**What you are asked to do:** Reproduce every line of the records below word for word, leaving out the pictures.

**Data extract:**
⟨

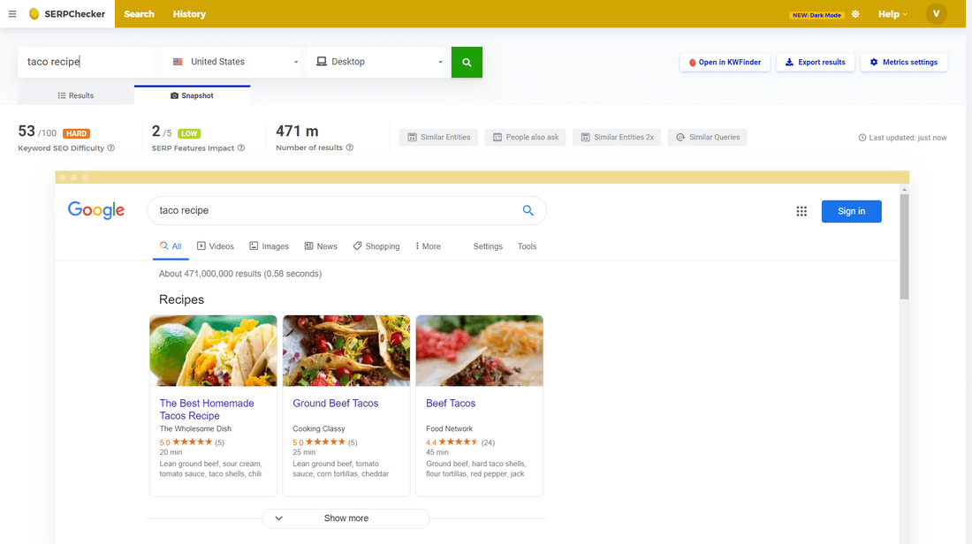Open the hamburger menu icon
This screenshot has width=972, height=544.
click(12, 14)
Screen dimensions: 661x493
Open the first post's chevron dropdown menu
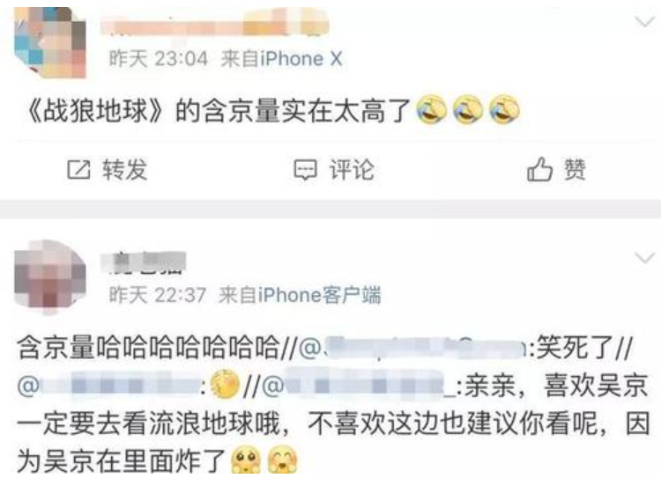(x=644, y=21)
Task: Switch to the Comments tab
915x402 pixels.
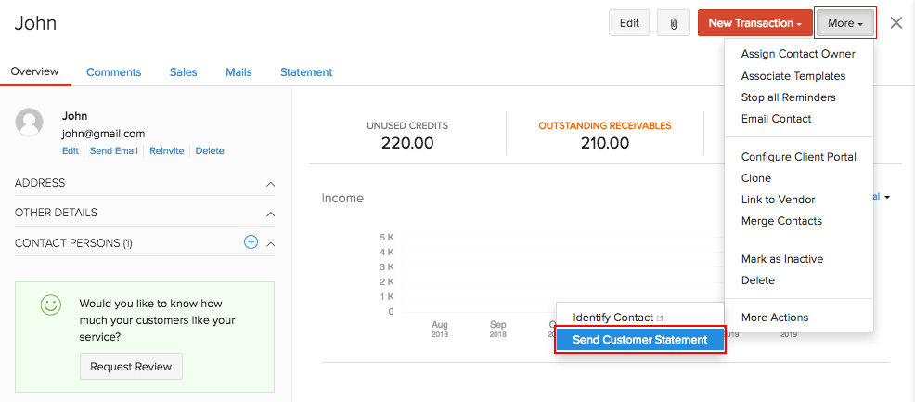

⟩

**Written solution:**
Open the hamburger menu icon
This screenshot has width=972, height=544.
click(12, 14)
Screen dimensions: 661x493
Open the first post's chevron dropdown menu
(x=644, y=21)
Task: Switch to the Comments tab
915x402 pixels.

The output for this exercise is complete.